Host-guest complexes have been used in the field of perfumery and for malodour counteracting for some time. For example, U.S. Pat. No. 5,942,217 describes the use of an aqueous solution of cyclodextrin, more generally referred to as cyclic oligosaccharides, for neutralizing malodour. Absorption of the malodour molecule in the cyclodextrin cavity results in efficient mitigation of malodour. The malodour binding process occurs during drying, and low molecular weight polyols can be added to the composition to enhance the formation of cyclodextrin inclusion complexes, especially in the case where the malodour molecule is too small to form a stable inclusion complex. Fragrance molecules may be added to the aqueous solution, and less than about 10% of the cyclodextrin complexes with these molecules.
U.S. Pat. No. 7,208,464 describes cosmetic compositions, comprising between 2 and 20% water, more than 50% of a volatile solvent, such as ethanol, a fragrance oil and a material, such as cyclic oligosaccharides, which is able to provide prolonged, and noticeable, “top note” characteristics. It is believed that when a composition is applied to a substrate an association exists between the perfume raw materials and the entrapment material such that the evaporation of the perfume raw materials is delayed. Over time, this association breaks down resulting in release of the perfume raw materials. The result is that the “top note” character continues to be experienced by the user over time.
However, in U.S. Pat. No. 7,919,452 C1-C8 alkyl-substituted cyclic oligosaccharides having an average degree of substitution from 1.6 to about 2.8 are described as delaying the release of volatile solvents and also reducing the initial harsh alcoholic odour impact of an alcoholic or hydro-alcoholic cosmetic composition. It is described that the volatile solvent itself competes with the perfume oils for docking in the cyclic oligosaccharide cavity. This results in some “in situ complex formation” between the volatile solvent and the cyclic oligosaccharide. It is believed that the stability profile of this cyclic oligosaccharide—volatile solvent complex is such that there is a delay in the release of the volatile solvent from the composition when applied to a substrate. It is further believed that this results in a perceptible reduction in initial solvent release thus satisfying the consumer desire for a reduced initial harsh solvent odour upon application of the composition.
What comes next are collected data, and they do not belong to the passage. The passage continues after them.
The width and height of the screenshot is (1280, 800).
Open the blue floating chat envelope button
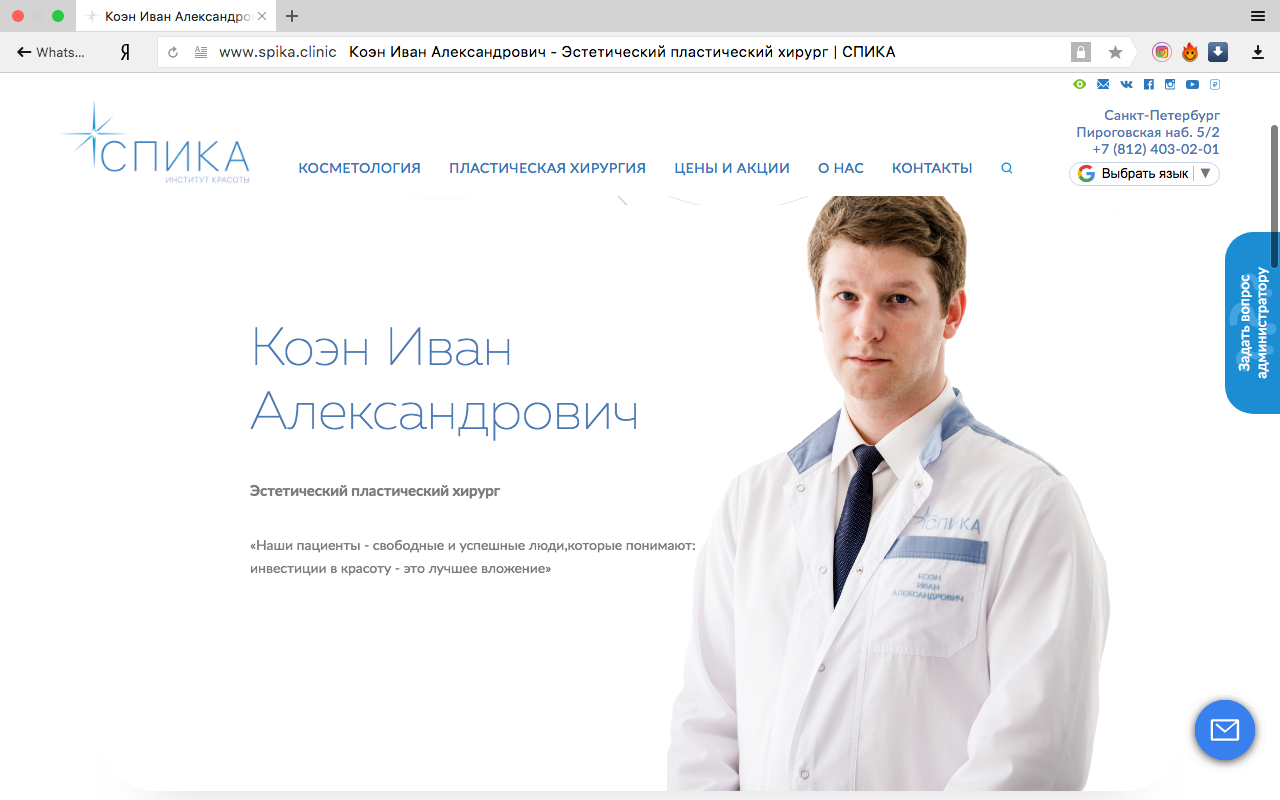(x=1224, y=730)
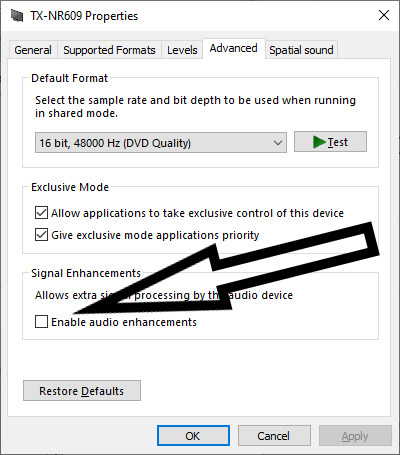Screen dimensions: 400x455
Task: Click the chevron arrow of sample rate dropdown
Action: pos(278,143)
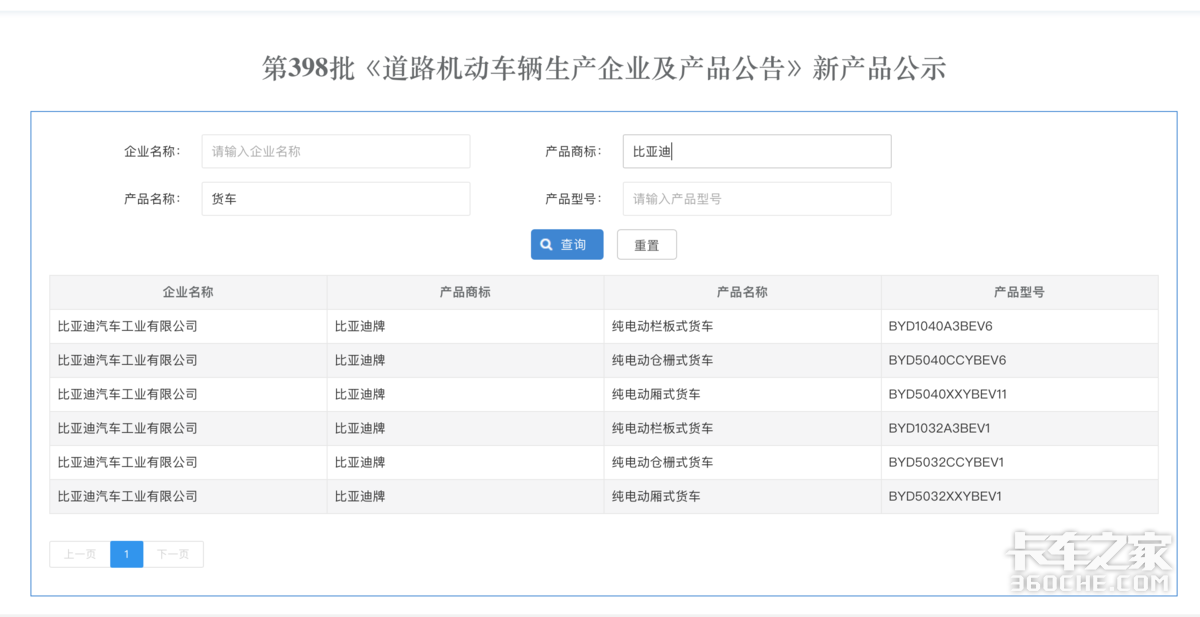Image resolution: width=1200 pixels, height=617 pixels.
Task: Go to next page with 下一页
Action: tap(173, 554)
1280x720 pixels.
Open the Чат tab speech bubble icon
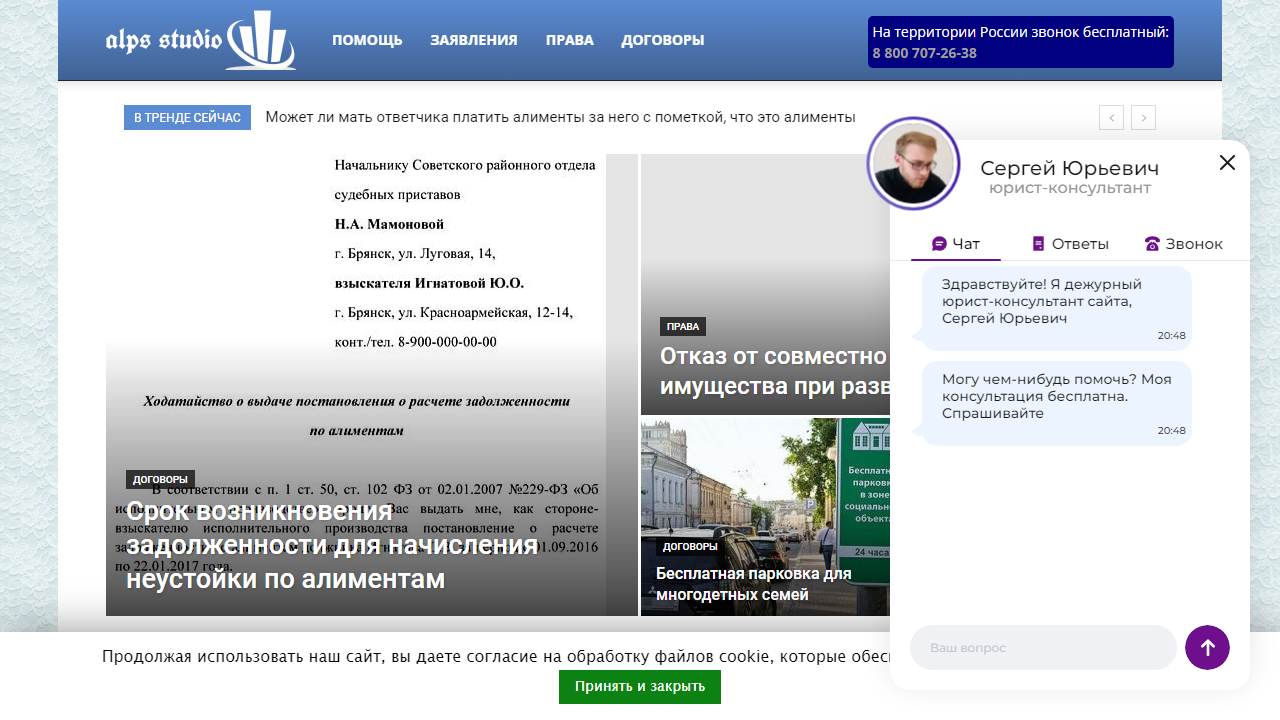point(938,243)
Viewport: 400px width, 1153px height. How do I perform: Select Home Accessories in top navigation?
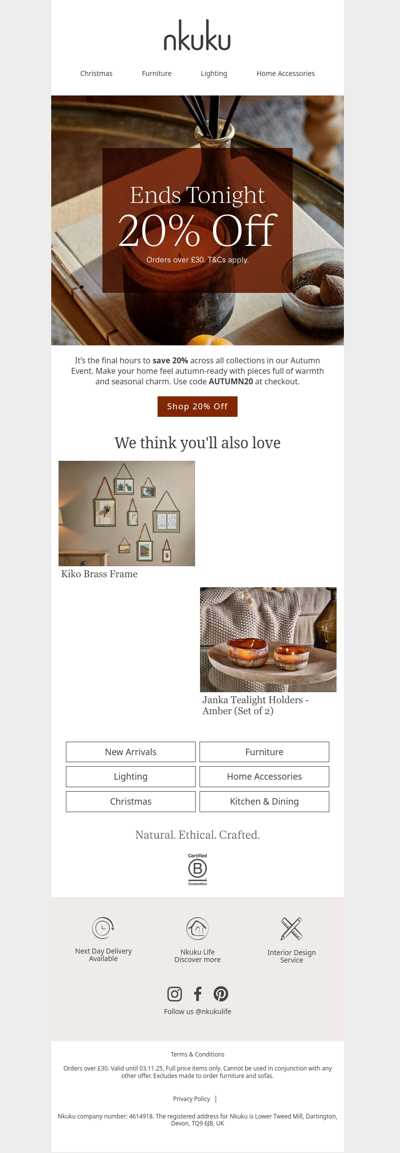click(285, 74)
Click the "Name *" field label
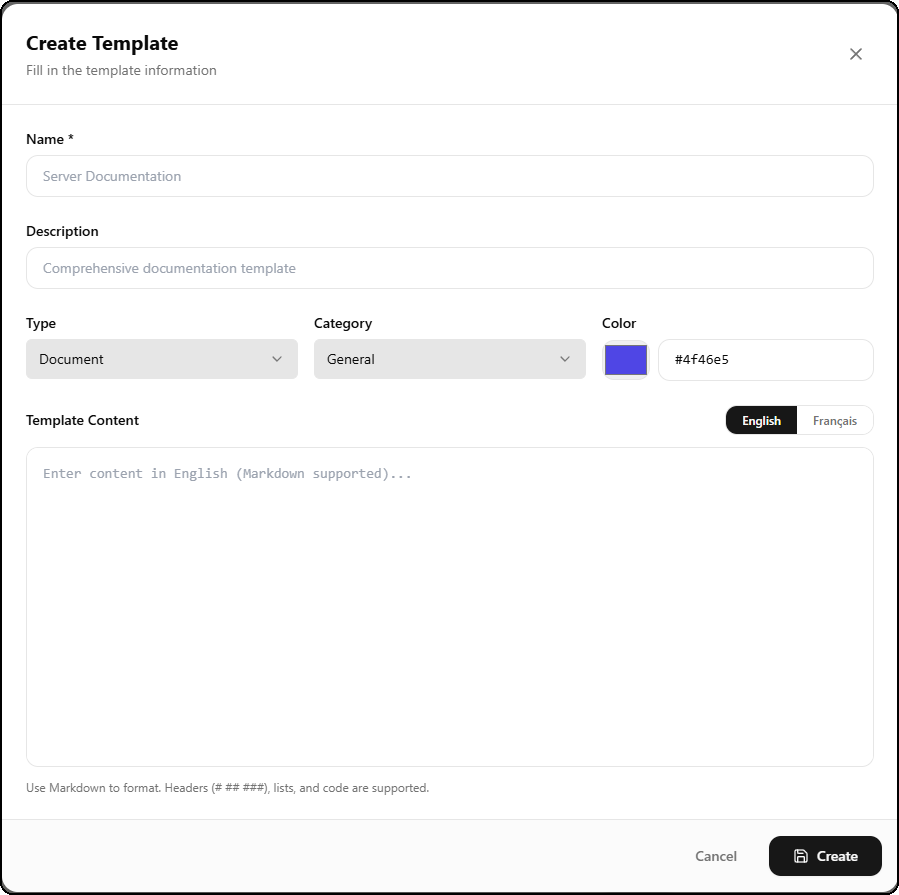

As is apparent from the above prior art, the action of cyclodextrin on the perception of both malodours and perfumes depends strongly on the activity of water in the system. This reflects complex equilibria involving water, fragrance and malodour inclusion in the cyclodextrin cavity. Hence, the apparent host-guest binding constant may vary for both fragrances and malodours, depending on the concentration of water in the system. The poor predictability of such, essentially non-equilibrium effects, is a source of recurring difficulties for the perfumer. The poor selectivity of cyclodextrin binding and release with respect to fragrances and malodours is a disadvantage. Although this effect can be beneficial in the context of the controlled release of a desirable odour, it becomes very unsatisfactory if the guest molecule released is a malodour.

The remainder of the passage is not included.